*> \brief \b CGETSLS
*
*  Definition:
*  ===========
*
*       SUBROUTINE CGETSLS( TRANS, M, N, NRHS, A, LDA, B, LDB,
*     $                     WORK, LWORK, INFO )
*
*       .. Scalar Arguments ..
*       CHARACTER          TRANS
*       INTEGER            INFO, LDA, LDB, LWORK, M, N, NRHS
*       ..
*       .. Array Arguments ..
*       COMPLEX            A( LDA, * ), B( LDB, * ), WORK( * )
*       ..
*
*
*> \par Purpose:
*  =============
*>
*> \verbatim
*>
*> CGETSLS solves overdetermined or underdetermined complex linear systems
*> involving an M-by-N matrix A, using a tall skinny QR or short wide LQ
*> factorization of A.  It is assumed that A has full rank.
*>
*>
*>
*> The following options are provided:
*>
*> 1. If TRANS = 'N' and m >= n:  find the least squares solution of
*>    an overdetermined system, i.e., solve the least squares problem
*>                 minimize || B - A*X ||.
*>
*> 2. If TRANS = 'N' and m < n:  find the minimum norm solution of
*>    an underdetermined system A * X = B.
*>
*> 3. If TRANS = 'C' and m >= n:  find the minimum norm solution of
*>    an undetermined system A**T * X = B.
*>
*> 4. If TRANS = 'C' and m < n:  find the least squares solution of
*>    an overdetermined system, i.e., solve the least squares problem
*>                 minimize || B - A**T * X ||.
*>
*> Several right hand side vectors b and solution vectors x can be
*> handled in a single call; they are stored as the columns of the
*> M-by-NRHS right hand side matrix B and the N-by-NRHS solution
*> matrix X.
*> \endverbatim
*
*  Arguments:
*  ==========
*
*> \param[in] TRANS
*> \verbatim
*>          TRANS is CHARACTER*1
*>          = 'N': the linear system involves A;
*>          = 'C': the linear system involves A**H.
*> \endverbatim
*>
*> \param[in] M
*> \verbatim
*>          M is INTEGER
*>          The number of rows of the matrix A.  M >= 0.
*> \endverbatim
*>
*> \param[in] N
*> \verbatim
*>          N is INTEGER
*>          The number of columns of the matrix A.  N >= 0.
*> \endverbatim
*>
*> \param[in] NRHS
*> \verbatim
*>          NRHS is INTEGER
*>          The number of right hand sides, i.e., the number of
*>          columns of the matrices B and X. NRHS >=0.
*> \endverbatim
*>
*> \param[in,out] A
*> \verbatim
*>          A is COMPLEX array, dimension (LDA,N)

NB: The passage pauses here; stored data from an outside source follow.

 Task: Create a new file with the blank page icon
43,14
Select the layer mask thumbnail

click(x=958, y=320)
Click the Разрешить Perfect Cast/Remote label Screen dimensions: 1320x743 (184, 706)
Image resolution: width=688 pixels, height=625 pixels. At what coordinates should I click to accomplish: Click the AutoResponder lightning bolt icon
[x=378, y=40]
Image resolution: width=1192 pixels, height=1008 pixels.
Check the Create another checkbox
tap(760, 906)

*>          On entry, the M-by-N matrix A.
*>          On exit,
*>          A is overwritten by details of its QR or LQ
*>          factorization as returned by CGEQR or CGELQ.
*> \endverbatim
*>
*> \param[in] LDA
*> \verbatim
*>          LDA is INTEGER
*>          The leading dimension of the array A.  LDA >= max(1,M).
*> \endverbatim
*>
*> \param[in,out] B
*> \verbatim
*>          B is COMPLEX array, dimension (LDB,NRHS)

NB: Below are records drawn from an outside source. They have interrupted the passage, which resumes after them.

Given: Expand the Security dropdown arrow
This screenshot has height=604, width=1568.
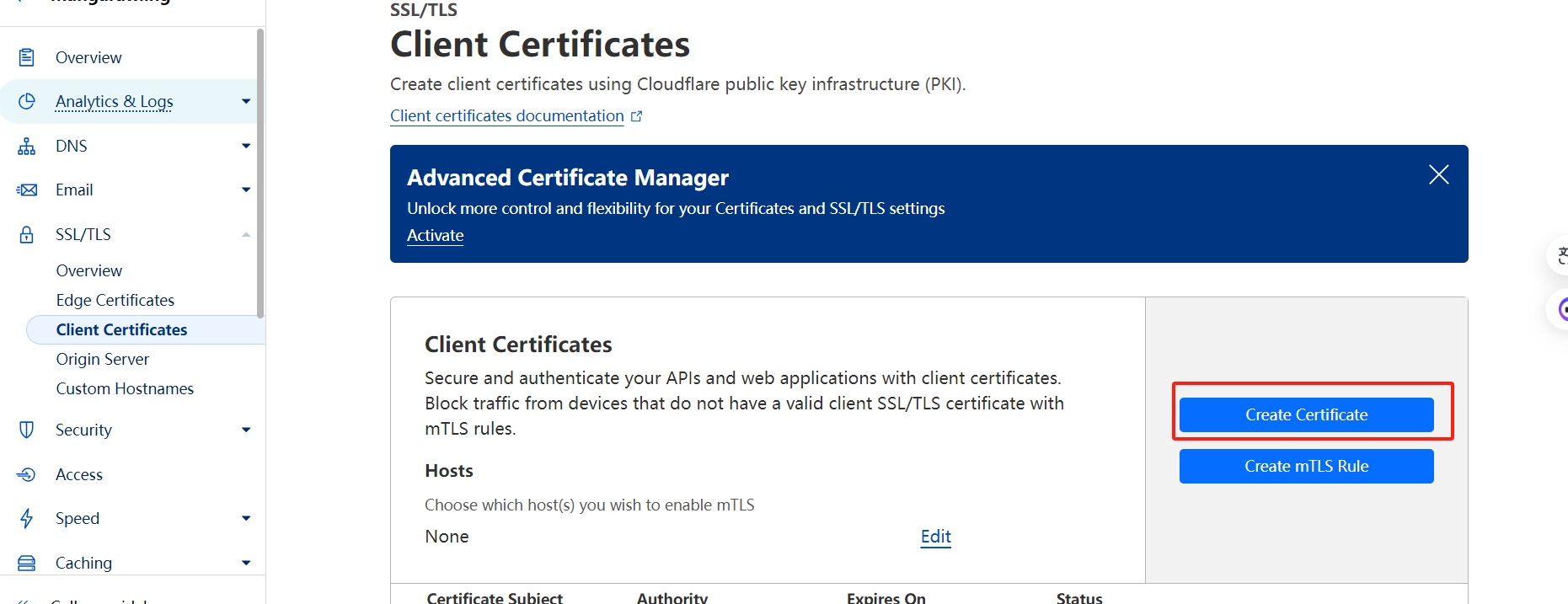Looking at the screenshot, I should [x=246, y=430].
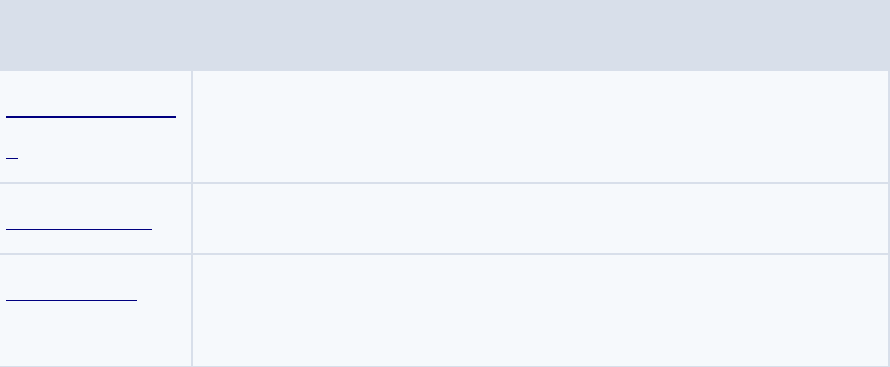Click the horizontal divider between first and second rows
This screenshot has width=890, height=367.
[x=445, y=183]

*>          On entry, the matrix B of right hand side vectors, stored
*>          columnwise; B is M-by-NRHS if TRANS = 'N', or N-by-NRHS
*>          if TRANS = 'C'.
*>          On exit, if INFO = 0, B is overwritten by the solution
*>          vectors, stored columnwise:
*>          if TRANS = 'N' and m >= n, rows 1 to n of B contain the least
*>          squares solution vectors.
*>          if TRANS = 'N' and m < n, rows 1 to N of B contain the
*>          minimum norm solution vectors;
*>          if TRANS = 'C' and m >= n, rows 1 to M of B contain the
*>          minimum norm solution vectors;
*>          if TRANS = 'C' and m < n, rows 1 to M of B contain the
*>          least squares solution vectors.
*> \endverbatim
*>
*> \param[in] LDB
*> \verbatim
*>          LDB is INTEGER
*>          The leading dimension of the array B. LDB >= MAX(1,M,N).
*> \endverbatim
*>
*> \param[out] WORK
*> \verbatim
*>          (workspace) COMPLEX array, dimension (MAX(1,LWORK))

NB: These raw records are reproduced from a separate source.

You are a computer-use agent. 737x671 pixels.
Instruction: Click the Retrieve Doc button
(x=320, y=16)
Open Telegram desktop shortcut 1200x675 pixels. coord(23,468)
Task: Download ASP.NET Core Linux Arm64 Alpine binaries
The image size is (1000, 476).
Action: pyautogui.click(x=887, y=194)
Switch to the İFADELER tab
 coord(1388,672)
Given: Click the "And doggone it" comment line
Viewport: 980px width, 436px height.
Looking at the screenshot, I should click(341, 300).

*>          On exit, if INFO = 0, WORK(1) contains optimal (or either minimal
*>          or optimal, if query was assumed) LWORK.
*>          See LWORK for details.
*> \endverbatim
*>
*> \param[in] LWORK
*> \verbatim
*>          LWORK is INTEGER
*>          The dimension of the array WORK.
*>          If LWORK = -1 or -2, then a workspace query is assumed.
*>          If LWORK = -1, the routine calculates optimal size of WORK for the
*>          optimal performance and returns this value in WORK(1).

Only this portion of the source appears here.